Transforming data to ensure that it’s in a format or structure that can answer the questions being asked of it is an essential step to creating meaningful outcomes. This will vary based on the software or language that an analysts uses for their data analysis.

A couple of common examples of data transformations are:

  • Pivoting or changing the orientation of data
  • Converting date formats
  • Aggregating sales and performance data across time

Data Preparation Within Broader Data Analysis

Solid data preparation is the foundation of valid, powerful analyses. It’s a key piece of the broader analytics ecosystem known as analytics automation.
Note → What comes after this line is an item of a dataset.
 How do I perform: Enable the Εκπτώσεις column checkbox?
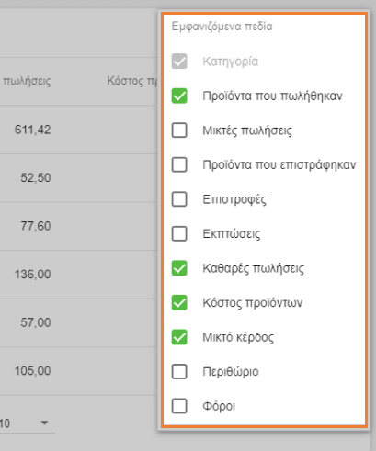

With data preparation and automation capabilities delivered though analytics automation technology, data workers can take control of the time and mental energy they previously spent on manual prep work.

Get Started With Data Preparation

A solution like the Alteryx Analytics Automation Platform can help you speed up the data preparation process — without sacrificing quality. Plus, it helps make the process more replicable and accessible to the rest of your business.

The Alteryx platform empowers analysts, citizen data scientists, data scientists, and IT to turn data into results. This means you can democratize data and analytics, optimize and automate processes, and upskill your workforce simultaneously.

In this age of mind-bogglingly large datasets, a platform that can prep, process, and automate your data analytics is a prerequisite for your business’s success.

The Alteryx end-to-end analytics platform makes data preparation and analysis intuitive, efficient, and enjoyable. Beyond the unmatched volume of data preparation building blocks, Alteryx also makes it faster and easier than ever before to document, share, and scale your critical data preparation work.

Which is the first step in the data preparation process?

Data preparation steps.
Gather data. The data preparation process begins with finding the right data. ... .
Discover and assess data. After collecting the data, it is important to discover each dataset. ... .
Cleanse and validate data. ... .
Transform and enrich data. ... .
Store data..

Which of the following is not a step of data preparation process?

Answer: A - Data collection is a part of data input and is therefore not a step in the data processing cycle.

What is data preparation and processing?

Data preparation is the process of preparing raw data so that it is suitable for further processing and analysis. Key steps include collecting, cleaning, and labeling raw data into a form suitable for machine learning (ML) algorithms and then exploring and visualizing the data.

Which of the following is the last stage of the data preparation process?

Data cleaning is the last stage of the data preparation process. A review of the questionnaires with the objective of increasing accuracy and precision is called editing. Coding consists of screening questionnaires to identify illegible, incomplete, inconsistent, or ambiguous responses.